The rent is cheap, the books were already bought, and the real "business" is online
I visited the store the next day. It opened late, and I only saw one customer come through in the hour or so I was there: he dropped $50 on five paperbacks, after browsing the shelves quietly for 20 minutes. Ash and the other partners in Singularity & Co. are all self-employed in various industries, and plan on using the store as an office. It's "always cool to have a clubhouse," says Ash.
Ultimately, this physical bookstore is a hobby for all involved. The rent is cheap, the books were already bought, and the real "business" is online. Even Ash admits that his primary reading method is electronic. He currently uses the iPad mostly, but would "kill" for a backlit E-Ink Kindle. The whole reason he got interested in the venture because he was running out of decent books to read — he feels "caught up" on the genre. So in the hunt for another good out-of-print book to add to the hopper, he typically reads one of his paper books a week (he doesn't sleep much, he says), but finds e-books vastly more convenient.

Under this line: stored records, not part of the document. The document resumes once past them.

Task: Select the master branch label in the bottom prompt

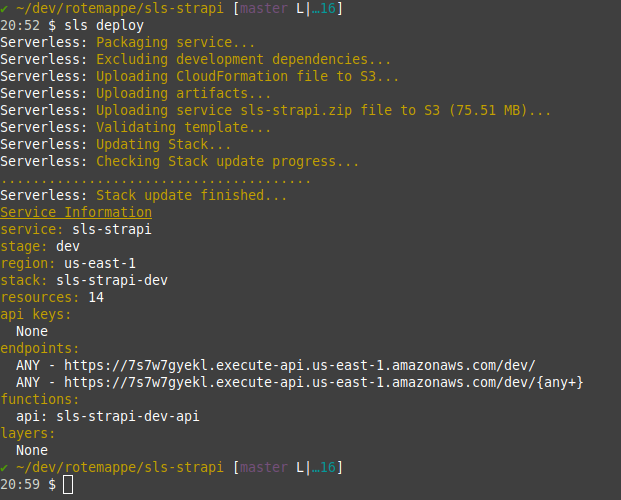Action: click(264, 467)
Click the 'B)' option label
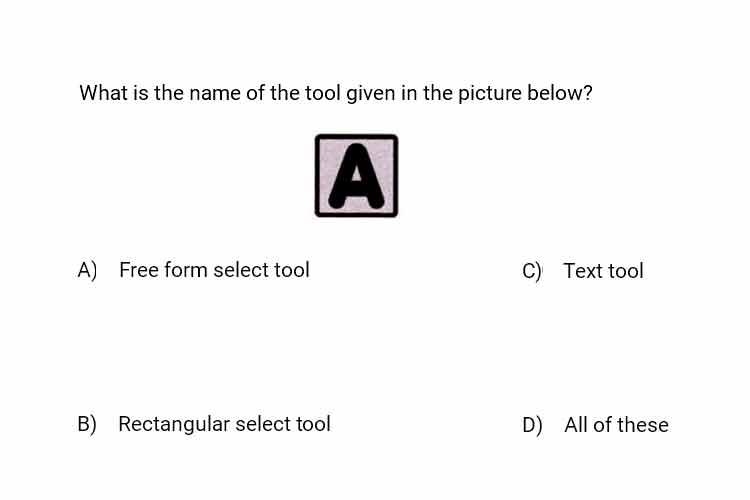This screenshot has height=500, width=750. tap(87, 424)
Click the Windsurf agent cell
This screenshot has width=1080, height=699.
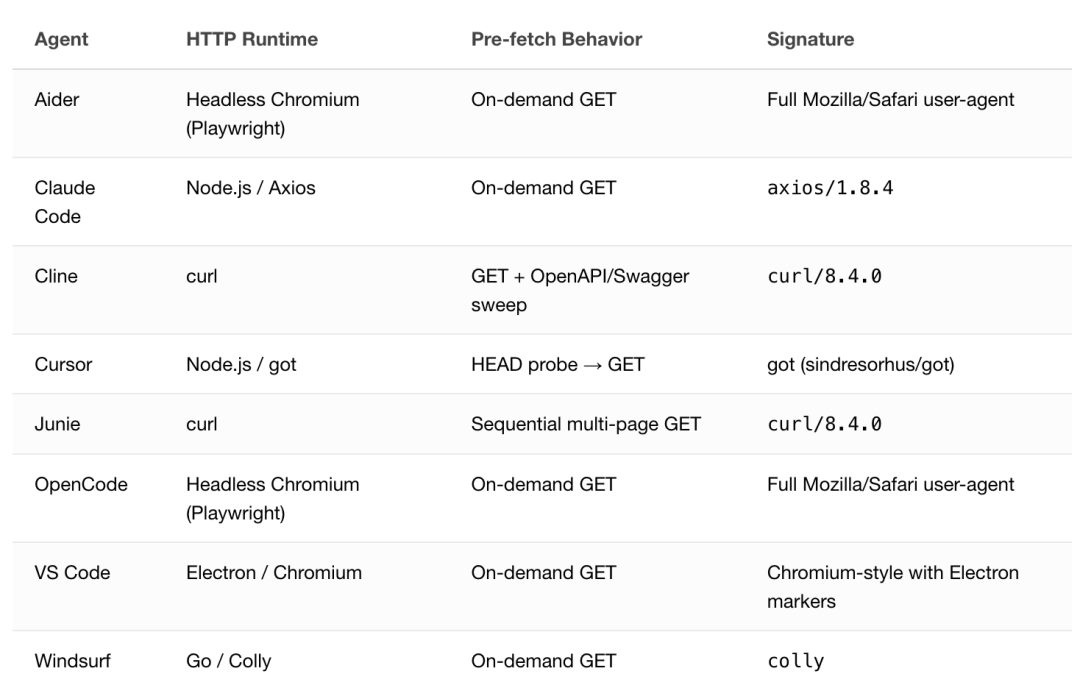coord(72,660)
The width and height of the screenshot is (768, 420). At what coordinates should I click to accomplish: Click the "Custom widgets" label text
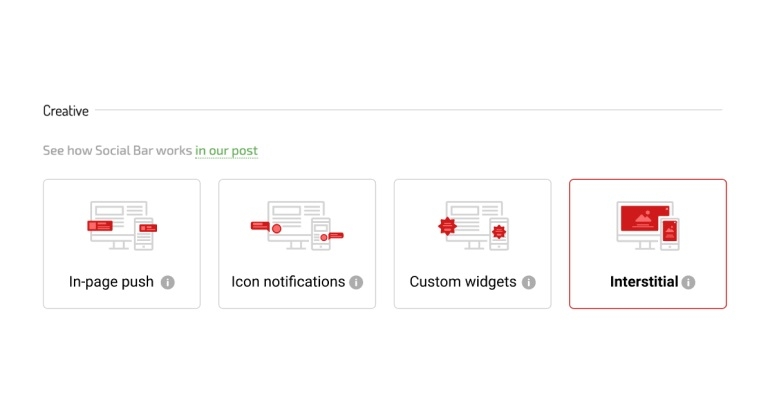[463, 282]
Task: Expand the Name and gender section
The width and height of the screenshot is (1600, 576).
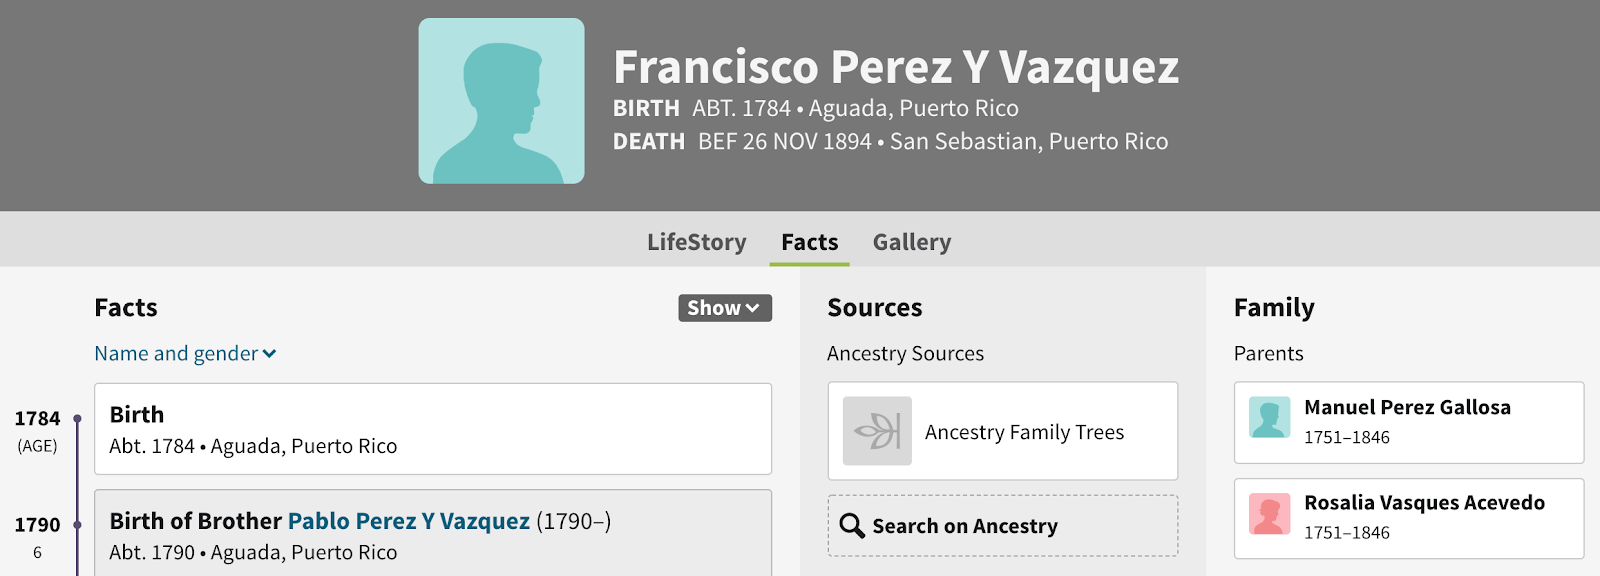Action: pyautogui.click(x=185, y=354)
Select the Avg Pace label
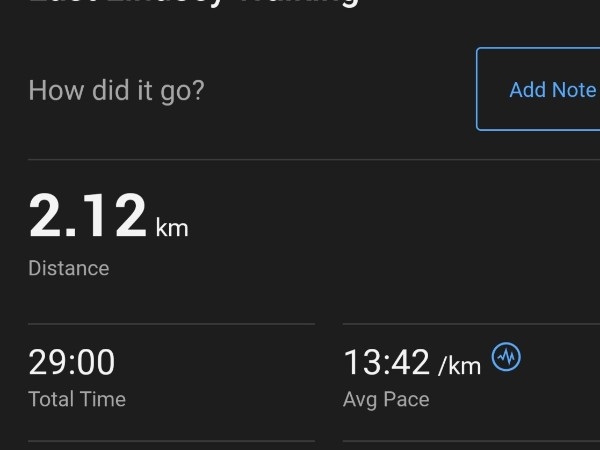 tap(386, 401)
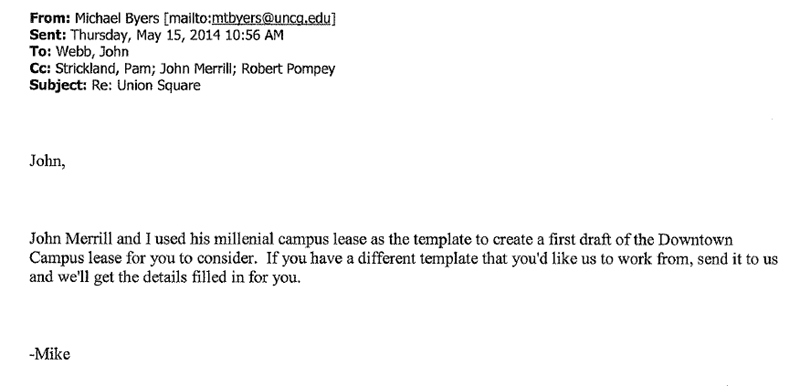Screen dimensions: 800x386
Task: Click the sender name Michael Byers
Action: (116, 19)
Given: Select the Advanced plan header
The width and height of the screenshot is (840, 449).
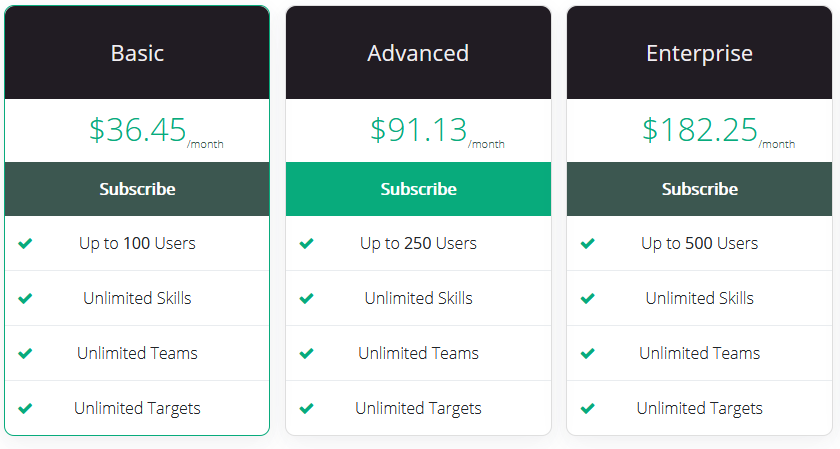Looking at the screenshot, I should click(x=418, y=53).
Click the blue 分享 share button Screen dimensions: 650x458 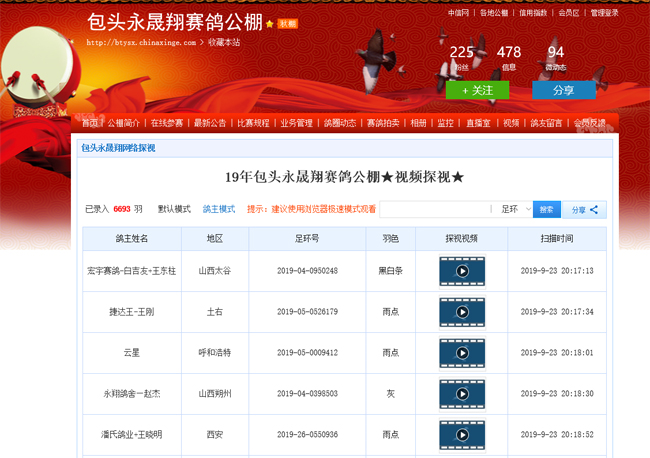pyautogui.click(x=563, y=90)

And of course, Split Infinity is best when read aloud to friends:
"Now I thought I could conquer you, Neysa. I thought I could ride you and make you mine, as I have done so many times before with other horses. I see now I was wrong. I rode you, but you are not mine. You will kill yourself before you submit to the taming. I hardly know you, Neysa, but I love you; I would not have you sacrifice yourself to escape me." Stile felt moisture on his cheeks, and knew he was crying again, as he had with Sheen. Few things could move him that way. A woman was one; a horse was another.
Next up for Singularity & Co. is to re-publish some under-appreciated female authors, many of whom wrote under men's names. They're also looking into print on demand to be able to offer paper versions of books they've licensed. Ash also claims a secret plan to publish new books in some never-before-done way that will "democratize" the process. With an already-working business model, Singularity & Co. is able to offer books DRM-free without worries: they charge money to "support the next book," and the key word is "viable" not "lucrative." Ultimately, they have room to experiment, and so far it seems to be working.